Aristóteles no había dejado de observarle desde el mismo momento de verle y se había quedado profundamente admirado. El «muchacho de Filipo», como le llamaban en Atenas, tenía una mirada de una profunda intensidad, unos rasgos de una armonía maravillosa, una voz de timbre vibrante y sonoro. Todo en él revelaba un ardiente deseo de vivir y de aprender, una gran capacidad de compromiso y de aplicación.
El ladrar festivo de Peritas, que irrumpía en aquel momento en el patio y comenzaba a morder las cintas de las sandalias de Alejandro, interrumpió aquella silenciosa comunicación entre preceptor y discípulo.
—Es un hermosísimo cachorro —observó Teofrasto.
—Se llama Peritas —dijo Alejandro, agachándose para cogerlo en brazos—. Me lo regaló mi tío. A su madre la mató una leona en la última cacería en que tomamos parte.
—Te quiere mucho —le hizo notar Aristóteles.
Alejandro no replicó y les llevó al comedor. Les hizo tomar asiento delante de las mesas y se recostó a su vez con gracia. Tenía a Aristóteles exactamente enfrente.
Un siervo trajo el aguamanil y la jofaina para las abluciones y le entregó una toalla. Otro comenzó a servir la colación: huevos duros de codorniz, caldo y cocido de gallina y a continuación pan, carne asada de pichón y vino de Tasos. Un tercer sirviente depositó en tierra, cerca de Alejandro, la escudilla con la sopa de pan de Peritas.
—¿De veras crees que Peritas me quiere? —preguntó Alejandro mirando a su cachorro, que meneaba la cola feliz con el morro dentro de la escudilla.
—Seguramente —repuso Aristóteles.
—Pero ¿no implicaría ello que un perro tiene sentimientos, y por tanto un alma?
—Es una pregunta que te supera —observó Aristóteles quitándole la cáscara a un huevo—. Y también a mí. Una pregunta para la que no puede haber una respuesta cierta. Recuerda una cosa, Alejandro, un buen maestro es aquél que da respuestas honestas.
»Yo te enseñaré a reconocer las características de los animales y de las plantas, a subdividir en especies y géneros unos y otras, a hacer uso de tus ojos, de tus oídos, de tus manos para reconocer la naturaleza que te rodea de modo profundo. Lo que significa reconocer también las leyes que la rigen, en los límites de lo posible.

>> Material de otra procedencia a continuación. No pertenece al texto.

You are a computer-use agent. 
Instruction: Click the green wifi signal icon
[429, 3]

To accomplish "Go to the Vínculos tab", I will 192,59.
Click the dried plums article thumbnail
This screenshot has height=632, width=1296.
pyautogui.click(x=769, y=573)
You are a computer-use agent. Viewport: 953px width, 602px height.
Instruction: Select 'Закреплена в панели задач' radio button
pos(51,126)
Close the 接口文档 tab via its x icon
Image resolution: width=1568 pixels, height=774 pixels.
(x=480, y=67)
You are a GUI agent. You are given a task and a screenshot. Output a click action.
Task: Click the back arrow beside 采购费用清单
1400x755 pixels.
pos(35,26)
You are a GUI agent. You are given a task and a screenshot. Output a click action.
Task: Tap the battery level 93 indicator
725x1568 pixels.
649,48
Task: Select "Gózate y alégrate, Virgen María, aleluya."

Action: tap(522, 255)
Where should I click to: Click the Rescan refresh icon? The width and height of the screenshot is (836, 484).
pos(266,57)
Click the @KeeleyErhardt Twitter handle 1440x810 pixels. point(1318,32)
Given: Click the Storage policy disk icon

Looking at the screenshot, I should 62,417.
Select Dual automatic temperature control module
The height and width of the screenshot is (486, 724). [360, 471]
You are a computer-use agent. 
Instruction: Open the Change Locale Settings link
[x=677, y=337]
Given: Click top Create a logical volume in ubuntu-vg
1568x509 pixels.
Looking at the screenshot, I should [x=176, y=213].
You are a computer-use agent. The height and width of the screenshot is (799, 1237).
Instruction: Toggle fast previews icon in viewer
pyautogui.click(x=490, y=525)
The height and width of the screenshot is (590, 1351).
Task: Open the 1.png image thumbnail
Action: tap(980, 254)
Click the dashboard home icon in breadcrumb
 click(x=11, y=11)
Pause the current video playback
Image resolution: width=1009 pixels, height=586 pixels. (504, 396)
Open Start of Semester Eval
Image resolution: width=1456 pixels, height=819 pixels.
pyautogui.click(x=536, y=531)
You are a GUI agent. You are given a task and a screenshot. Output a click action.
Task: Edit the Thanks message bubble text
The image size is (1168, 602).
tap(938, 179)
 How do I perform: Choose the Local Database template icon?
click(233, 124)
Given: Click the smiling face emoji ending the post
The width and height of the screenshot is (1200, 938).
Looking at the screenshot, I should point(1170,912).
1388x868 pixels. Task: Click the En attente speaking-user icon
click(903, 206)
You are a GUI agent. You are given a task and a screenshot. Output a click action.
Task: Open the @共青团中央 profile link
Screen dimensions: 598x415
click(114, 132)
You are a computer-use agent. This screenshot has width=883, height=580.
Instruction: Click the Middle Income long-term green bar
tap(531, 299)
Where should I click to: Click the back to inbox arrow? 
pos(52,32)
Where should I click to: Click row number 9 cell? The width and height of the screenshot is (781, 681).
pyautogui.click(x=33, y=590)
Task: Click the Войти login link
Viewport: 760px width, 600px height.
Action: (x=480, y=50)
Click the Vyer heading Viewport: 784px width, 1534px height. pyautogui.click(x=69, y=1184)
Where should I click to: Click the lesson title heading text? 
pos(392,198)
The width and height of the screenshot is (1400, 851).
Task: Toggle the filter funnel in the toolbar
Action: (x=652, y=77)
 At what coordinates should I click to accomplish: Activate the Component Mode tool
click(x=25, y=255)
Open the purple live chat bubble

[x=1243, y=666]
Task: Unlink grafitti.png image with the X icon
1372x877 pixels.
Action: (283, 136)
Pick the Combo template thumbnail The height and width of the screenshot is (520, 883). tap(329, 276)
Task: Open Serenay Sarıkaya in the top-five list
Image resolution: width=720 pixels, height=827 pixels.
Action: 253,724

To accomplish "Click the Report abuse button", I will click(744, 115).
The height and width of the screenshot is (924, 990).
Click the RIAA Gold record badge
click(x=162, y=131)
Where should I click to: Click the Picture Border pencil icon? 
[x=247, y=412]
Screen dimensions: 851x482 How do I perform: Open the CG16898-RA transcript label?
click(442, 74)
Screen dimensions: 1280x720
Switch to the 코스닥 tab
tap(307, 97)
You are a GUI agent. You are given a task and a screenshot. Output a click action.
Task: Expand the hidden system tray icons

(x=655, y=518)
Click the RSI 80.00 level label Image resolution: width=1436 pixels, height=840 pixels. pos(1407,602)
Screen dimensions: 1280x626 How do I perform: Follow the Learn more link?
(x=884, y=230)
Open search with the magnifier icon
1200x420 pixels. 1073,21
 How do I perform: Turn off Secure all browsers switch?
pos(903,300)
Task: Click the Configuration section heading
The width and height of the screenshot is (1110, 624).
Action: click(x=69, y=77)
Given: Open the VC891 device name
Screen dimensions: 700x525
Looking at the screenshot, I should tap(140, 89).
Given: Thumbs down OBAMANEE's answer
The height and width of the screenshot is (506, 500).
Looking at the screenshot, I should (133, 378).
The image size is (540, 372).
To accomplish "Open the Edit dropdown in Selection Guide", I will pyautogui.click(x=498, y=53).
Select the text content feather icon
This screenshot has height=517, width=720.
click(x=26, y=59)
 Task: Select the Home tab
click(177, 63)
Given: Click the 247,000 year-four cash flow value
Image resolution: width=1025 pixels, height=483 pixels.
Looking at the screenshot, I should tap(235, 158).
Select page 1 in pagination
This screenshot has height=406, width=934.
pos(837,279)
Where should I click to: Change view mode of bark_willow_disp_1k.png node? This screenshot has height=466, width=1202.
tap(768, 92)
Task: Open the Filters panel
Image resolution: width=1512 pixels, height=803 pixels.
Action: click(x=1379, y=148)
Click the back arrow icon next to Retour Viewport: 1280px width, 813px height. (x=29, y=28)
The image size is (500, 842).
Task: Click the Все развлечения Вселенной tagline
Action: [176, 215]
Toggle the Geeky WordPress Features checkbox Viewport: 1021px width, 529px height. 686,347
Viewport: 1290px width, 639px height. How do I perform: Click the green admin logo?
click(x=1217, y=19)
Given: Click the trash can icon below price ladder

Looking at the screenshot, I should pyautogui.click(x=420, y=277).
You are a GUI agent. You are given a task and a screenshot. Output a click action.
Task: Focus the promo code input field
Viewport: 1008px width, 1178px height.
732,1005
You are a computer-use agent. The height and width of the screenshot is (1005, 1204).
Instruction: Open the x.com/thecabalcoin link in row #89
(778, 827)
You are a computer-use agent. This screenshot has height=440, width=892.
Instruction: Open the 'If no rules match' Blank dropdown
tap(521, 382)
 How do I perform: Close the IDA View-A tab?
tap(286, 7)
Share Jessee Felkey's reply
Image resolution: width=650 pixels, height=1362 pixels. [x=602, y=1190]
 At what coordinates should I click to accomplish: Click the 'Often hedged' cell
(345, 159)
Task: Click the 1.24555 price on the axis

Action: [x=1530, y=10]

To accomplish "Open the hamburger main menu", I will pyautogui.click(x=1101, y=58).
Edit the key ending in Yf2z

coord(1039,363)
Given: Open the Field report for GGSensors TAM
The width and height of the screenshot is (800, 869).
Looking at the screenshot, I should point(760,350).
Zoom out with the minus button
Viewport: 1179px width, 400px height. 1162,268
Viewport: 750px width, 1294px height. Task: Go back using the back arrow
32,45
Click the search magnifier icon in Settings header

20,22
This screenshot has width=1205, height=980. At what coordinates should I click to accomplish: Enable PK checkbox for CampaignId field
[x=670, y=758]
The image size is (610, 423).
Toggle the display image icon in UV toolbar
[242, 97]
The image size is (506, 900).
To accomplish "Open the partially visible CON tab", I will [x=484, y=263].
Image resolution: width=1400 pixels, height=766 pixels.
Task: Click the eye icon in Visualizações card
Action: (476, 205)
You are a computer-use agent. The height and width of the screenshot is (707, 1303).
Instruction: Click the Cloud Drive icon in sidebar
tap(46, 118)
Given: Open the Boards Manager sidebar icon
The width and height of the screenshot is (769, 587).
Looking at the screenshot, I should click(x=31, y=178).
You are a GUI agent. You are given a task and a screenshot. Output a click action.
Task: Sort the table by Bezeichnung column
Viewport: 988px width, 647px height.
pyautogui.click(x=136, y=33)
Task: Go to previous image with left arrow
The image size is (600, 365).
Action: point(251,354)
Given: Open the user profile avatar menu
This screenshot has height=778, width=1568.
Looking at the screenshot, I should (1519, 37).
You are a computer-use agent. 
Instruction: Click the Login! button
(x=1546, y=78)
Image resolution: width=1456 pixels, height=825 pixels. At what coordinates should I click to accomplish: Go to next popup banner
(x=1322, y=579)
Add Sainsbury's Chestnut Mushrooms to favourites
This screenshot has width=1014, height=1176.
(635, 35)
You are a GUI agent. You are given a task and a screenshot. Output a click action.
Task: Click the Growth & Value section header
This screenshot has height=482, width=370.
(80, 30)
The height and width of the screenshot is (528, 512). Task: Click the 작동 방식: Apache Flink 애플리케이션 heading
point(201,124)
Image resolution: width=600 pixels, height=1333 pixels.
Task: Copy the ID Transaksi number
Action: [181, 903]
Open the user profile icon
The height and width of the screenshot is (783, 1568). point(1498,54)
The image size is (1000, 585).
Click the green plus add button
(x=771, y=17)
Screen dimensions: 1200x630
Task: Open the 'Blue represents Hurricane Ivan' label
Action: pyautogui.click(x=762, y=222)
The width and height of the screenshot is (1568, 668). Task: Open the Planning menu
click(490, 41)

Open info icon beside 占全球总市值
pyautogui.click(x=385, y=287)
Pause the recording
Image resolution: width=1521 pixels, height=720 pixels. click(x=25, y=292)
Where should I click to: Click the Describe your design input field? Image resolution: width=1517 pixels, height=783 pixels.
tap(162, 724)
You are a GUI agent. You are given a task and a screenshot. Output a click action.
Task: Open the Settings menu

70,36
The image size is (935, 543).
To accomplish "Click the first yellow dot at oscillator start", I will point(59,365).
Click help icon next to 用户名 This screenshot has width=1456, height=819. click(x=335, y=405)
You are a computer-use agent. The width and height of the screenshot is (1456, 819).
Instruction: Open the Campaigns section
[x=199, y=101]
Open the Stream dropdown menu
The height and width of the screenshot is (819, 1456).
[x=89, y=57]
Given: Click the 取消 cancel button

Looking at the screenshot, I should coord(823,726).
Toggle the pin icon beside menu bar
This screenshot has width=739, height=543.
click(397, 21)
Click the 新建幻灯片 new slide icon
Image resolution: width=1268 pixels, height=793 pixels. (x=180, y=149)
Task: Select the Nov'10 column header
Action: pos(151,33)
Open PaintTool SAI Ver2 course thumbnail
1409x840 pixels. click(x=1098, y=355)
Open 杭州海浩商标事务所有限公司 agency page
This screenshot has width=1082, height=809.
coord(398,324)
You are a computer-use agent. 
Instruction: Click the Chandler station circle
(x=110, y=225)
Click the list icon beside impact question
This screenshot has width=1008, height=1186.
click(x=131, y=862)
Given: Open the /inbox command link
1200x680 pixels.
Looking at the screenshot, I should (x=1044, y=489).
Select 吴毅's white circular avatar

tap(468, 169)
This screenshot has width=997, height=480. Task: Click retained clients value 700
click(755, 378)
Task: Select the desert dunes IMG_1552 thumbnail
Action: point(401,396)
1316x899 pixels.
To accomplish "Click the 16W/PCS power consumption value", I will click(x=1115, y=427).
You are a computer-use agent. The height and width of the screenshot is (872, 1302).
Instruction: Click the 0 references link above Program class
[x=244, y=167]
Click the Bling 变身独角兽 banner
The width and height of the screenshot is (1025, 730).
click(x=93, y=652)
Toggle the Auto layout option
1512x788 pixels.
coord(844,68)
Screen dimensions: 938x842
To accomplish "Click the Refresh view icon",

»¿Ves este huevo? Tu cocinero lo ha cocido y por tanto ha detenido su devenir, pero dentro de esta cáscara existía, en potencia, un pájaro en condiciones de volar, alimentarse, reproducirse, emigrar a decenas de miles de estadios de distancia. En cuanto huevo no es nada de todo eso, pero lleva impresas en él las características de su especie, la forma, podríamos decir.
»La forma actúa dentro de la materia con diferentes resultados o consecuencias. Peritas es una de dichas consecuencias, como lo eres tú, como lo soy yo.
Mordió el huevo.
—Y como lo hubiera sido este huevo de haber podido convertirse en pájaro.
Alejandro le miró. La lección había comenzado.